§ **Required tasks**
a – In the Eric Dover biography, how old was Dover when he began playing guitar?
b – Set down, word for word, the portion of the Eric Dover biography that opens with the words containing "Dover began playing" and closes with "Brady Bunch Movie.".

§ **Page excerpt**
Background information
- Born: January 19, 1967 (age 59) Jasper, Alabama, U.S.
- Genres: Pop rock, hard rock
- Occupations: Musician, songwriter
- Instruments: Guitar, vocals, banjo, keyboards
- Years active: 1993–present
- Labels: Geffen, Work, Eagle, Dramapants
- Website: ericdover.com

= Eric Dover =

American musician (born 1967)

Eric Dover (born January 19, 1967) is an American guitarist and singer, most notably with Jellyfish, Slash's Snakepit, Imperial Drag, and Alice Cooper.

==Biography==

Dover began playing guitar when he was 11 years old. He started playing around town wherever he could. He shared the stage with Kim Boyce and was in the group The Extras with drummer Scott Collier in the mid-1980s. The core of that band split off to form the outfit Love Bang in 1991 with Dover, Chris Baker, Tony Brock, Collier, and Eddie Usher. They were signed to a development deal by Ardent Studios in Memphis and recorded for them for the next two years. Love Bang's album, The Rule of 72's, was released March 26, 2009; Baker and Brock later completed and remastered the shelved recordings, and the album is available on iTunes and Spotify.

In 1993 he joined Jellyfish on tour after the release of Spilt Milk. The group disbanded in 1994 and Dover joined bandmate Roger Manning in the group Doverman. Dover and Manning have cameos as part of Davy Jones' band in the 1995 The Brady Bunch Movie.

Before Doverman went into the studio, Dover auditioned as lead vocalist for the first solo album by Slash of Guns N' Roses. Dover recorded vocals on the Slash's Snakepit album It's Five O'Clock Somewhere before rejoining Manning in the renamed Imperial Drag.

After Imperial Drag broke up in 1997, Dover appeared on several albums as a session musician before joining Alice Cooper's band for the Brutal Planet tour in 2001. He played on 2001's Dragontown and is co-credited with Alice Cooper and fellow guitarist Ryan Roxie on most of the tracks of the 2003 album The Eyes of Alice Cooper. He left the band following the tour for The Eyes of Alice Cooper. Fellow Birminghamian Damon Johnson won the audition to replace him. Dover went on to frequently appear with other members of Cooper's band as Glamnation.

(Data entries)

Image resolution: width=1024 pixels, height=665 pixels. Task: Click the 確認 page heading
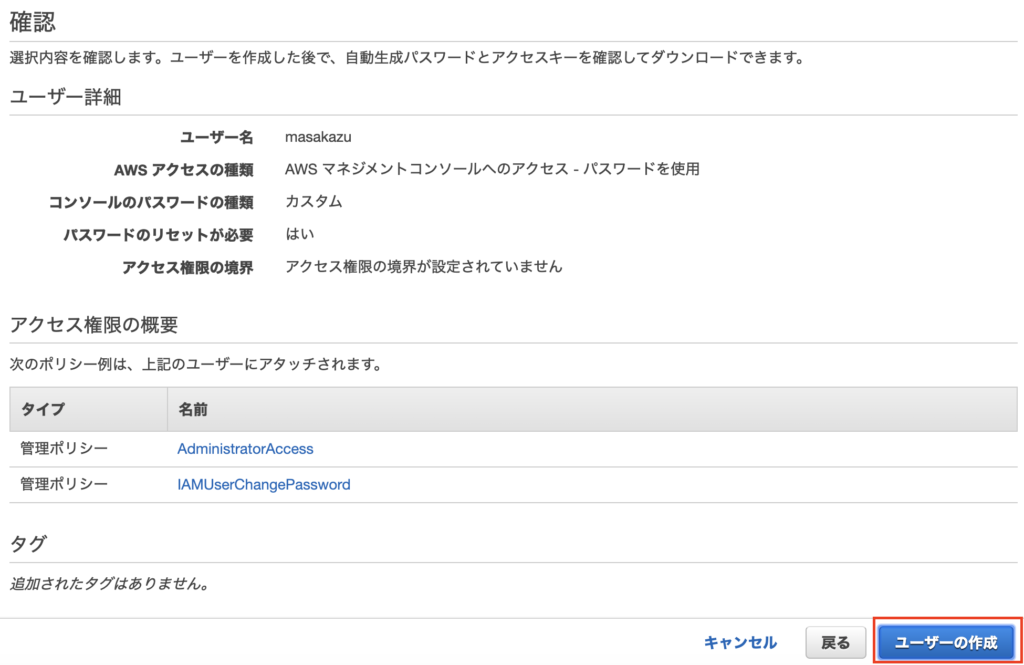33,20
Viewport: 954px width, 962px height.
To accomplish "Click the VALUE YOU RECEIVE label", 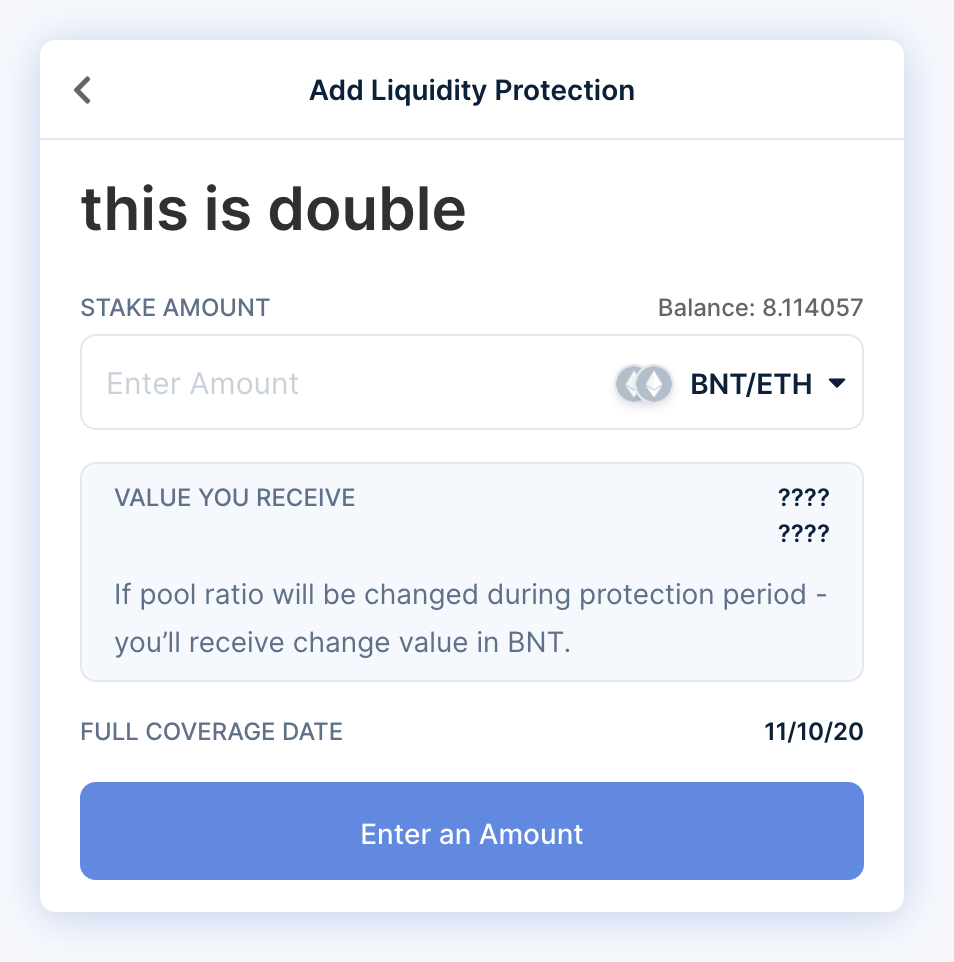I will click(235, 497).
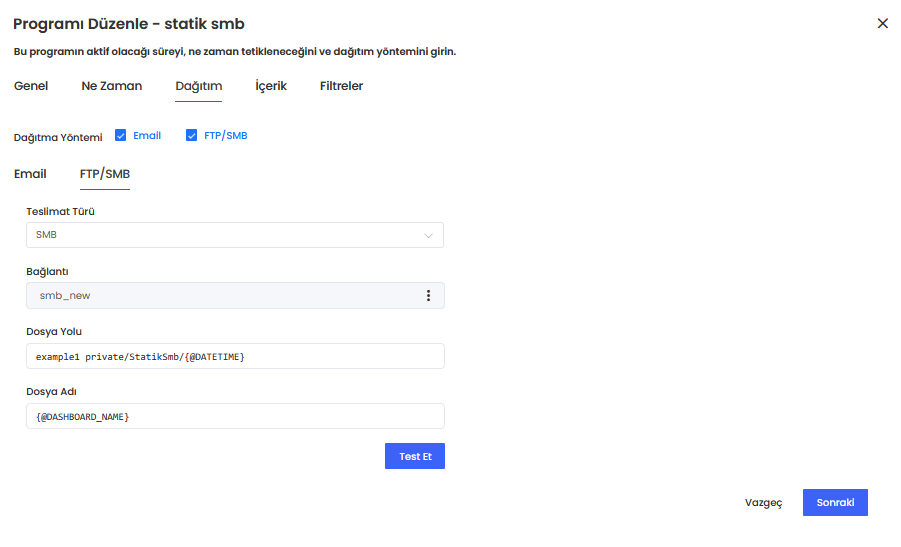
Task: Close the Programı Düzenle dialog
Action: [882, 24]
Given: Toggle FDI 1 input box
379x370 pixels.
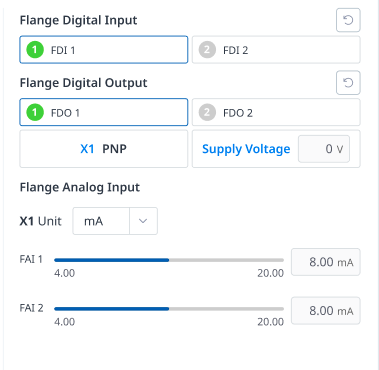Looking at the screenshot, I should click(104, 50).
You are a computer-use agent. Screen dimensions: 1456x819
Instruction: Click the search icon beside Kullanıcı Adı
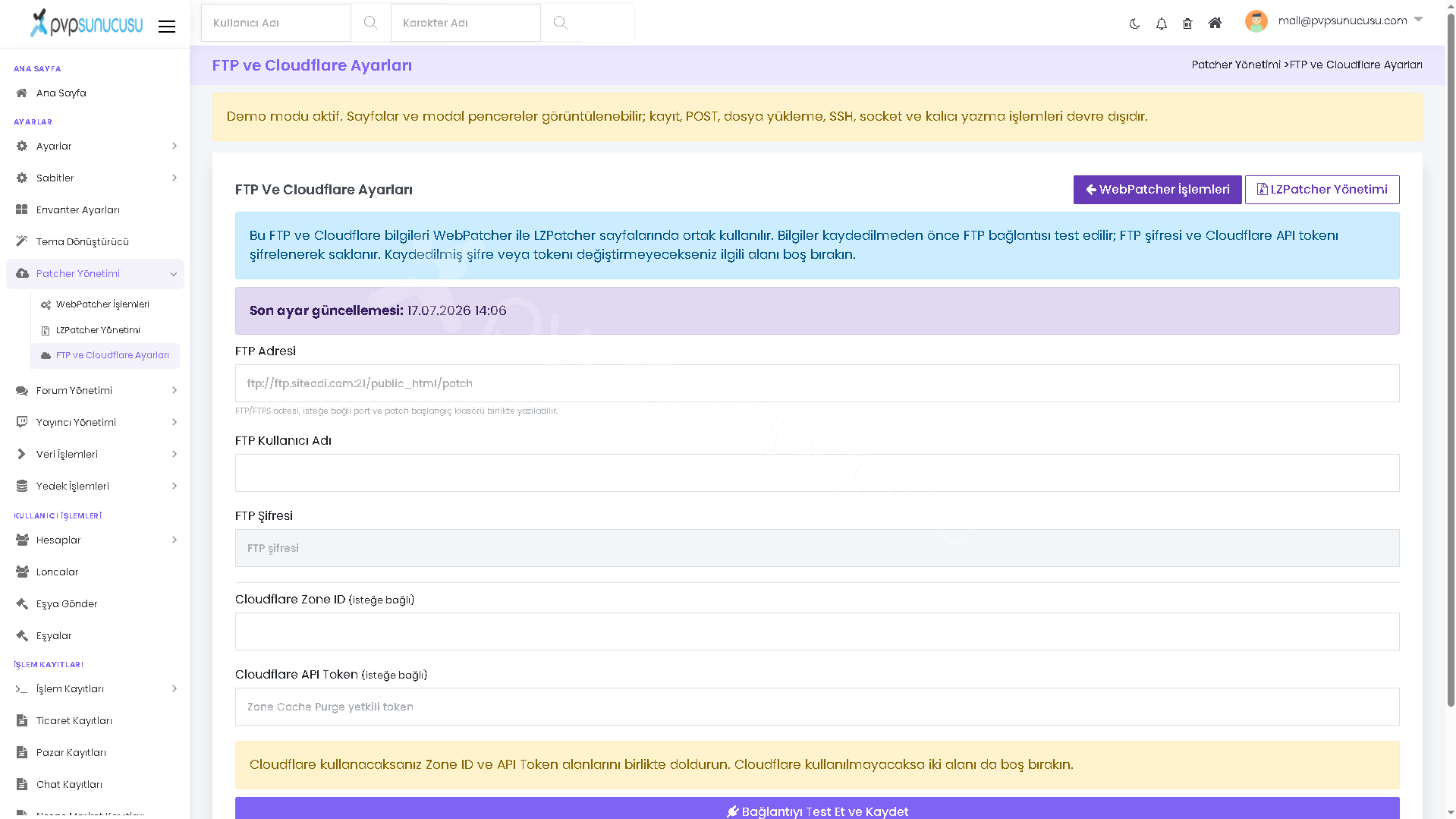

§ **Answers for this exercise**
a – He was 11 years old.

b –
Dover began playing guitar when he was 11 years old. He started playing around town wherever he could. He shared the stage with Kim Boyce and was in the group The Extras with drummer Scott Collier in the mid-1980s. The core of that band split off to form the outfit Love Bang in 1991 with Dover, Chris Baker, Tony Brock, Collier, and Eddie Usher. They were signed to a development deal by Ardent Studios in Memphis and recorded for them for the next two years. Love Bang's album, The Rule of 72's, was released March 26, 2009; Baker and Brock later completed and remastered the shelved recordings, and the album is available on iTunes and Spotify.

In 1993 he joined Jellyfish on tour after the release of Spilt Milk. The group disbanded in 1994 and Dover joined bandmate Roger Manning in the group Doverman. Dover and Manning have cameos as part of Davy Jones' band in the 1995 The Brady Bunch Movie.